The reason why I’m writing this blog post is that it’s not obvious how to enable Home Assistant to join a Thread network that it doesn’t have credentials for. Think of the Thread network credentials as being a bit like your Wifi password (or ‘pre-shared key’ to give it its official name). However, whilst you’ll usually either use whatever password is printed on your router, or a short password you set yourself, your Thread devices will come up with their own long alphanumeric key. And then, they’ll keep it a secret.
Thankfully, your phone should have this key – in Google Play Services on an Android device, and iCloud Keychain on an iOS device.

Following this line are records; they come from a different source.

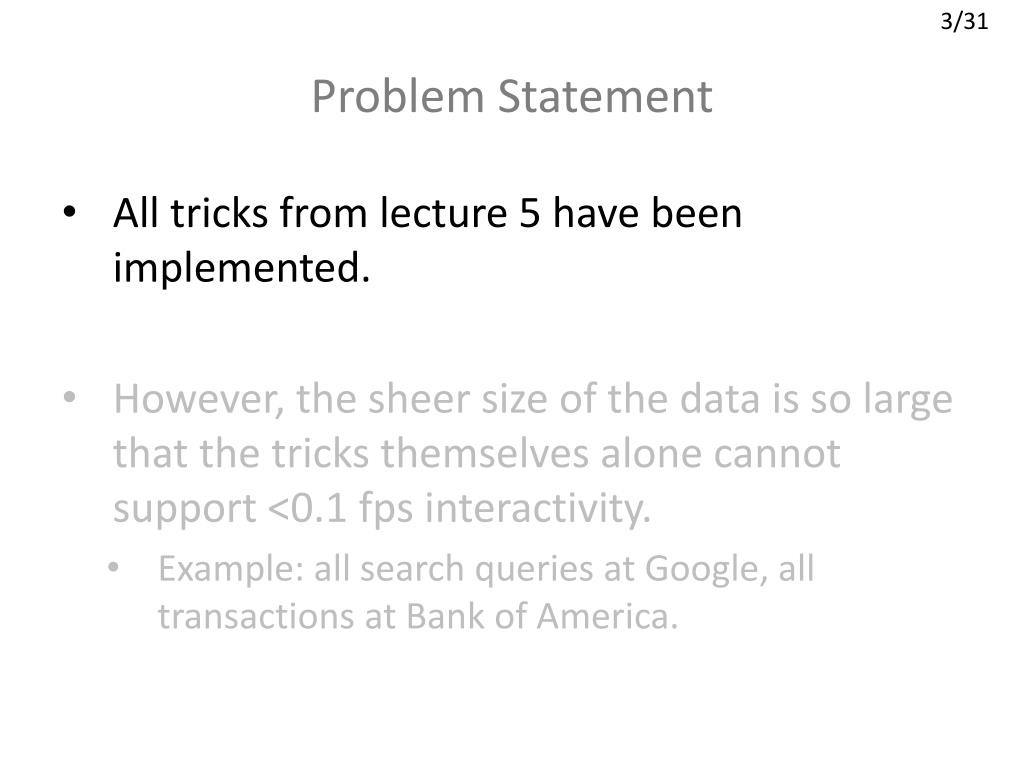Viewport: 1024px width, 768px height.
Task: Click the word Problem in title
Action: coord(398,97)
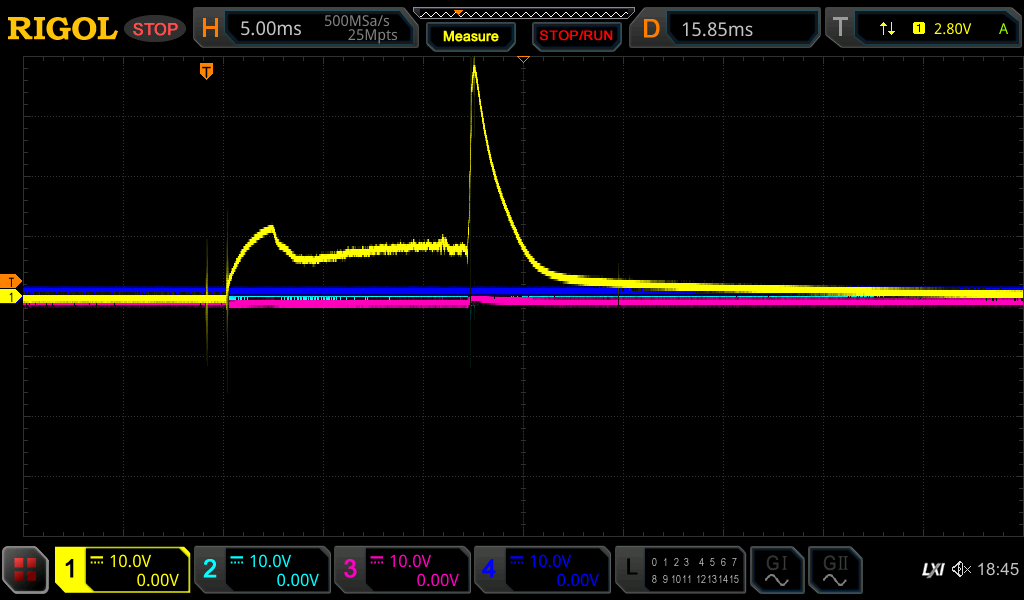Screen dimensions: 1024x600
Task: Toggle the muted speaker sound icon
Action: 961,570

And, thankfully, the Home Assistant Companion app for these platforms can access these credentials and provide them to Home Assistant, allowing you to connect to your existing Thread networks.
Matching the manufacturer to the network
But there’s a catch:
- If you have a Google Wifi or Nest Hub device, then you’ll need an Android device to access the credentials.
- If you have an Apple HomePod, then you’ll need an iOS device to access the credentials.
This is why I found it difficult to join the Thread network that my Google Wifi devices had created. I’m an iPhone user, and so it wasn’t able to access the credentials. They’re not available to the Google Home app on iOS, for example.
Thankfully, my wife has been a stubborn Android user for as long as I have been a stubborn iOS user. So, I just needed to ‘borrow’ her Android tablet, install the Google Home and Home Assistant Companion apps, and log in to both. Then, on the Home Assistant app, navigate to the Thread settings where an ‘Import Credentials‘ button appears. Once I tapped this, Home Assistant was able to join the Thread network created by my Google Wifi devices. Had I owned a HomePod, the process would have been similar.
One Thread network to mesh them all
Thread is a mesh network protocol, and having all devices on the same network is beneficial. Each additional device helps maintain the reach of the network. So it’s a shame that new devices just seem to set up their own networks, and don’t bother to try to join a Thread network that may already exist. Some of this is down to the Connectivity Standards Alliance, who haven’t specified a way of exchanging Thread network credentials. But it’s also worth noting that Matter and Thread are still very new standards. By comparison, Zigbee was designed in the 1990s and standardised over 20 years ago.
A few weeks ago, the Home Assistant developers hosted a livestream about ‘The State of Matter’, and there’s a useful summary here (which is good as the live stream was the best part of three hours). There’s still work to be done with supporting Thread networks in Home Assistant.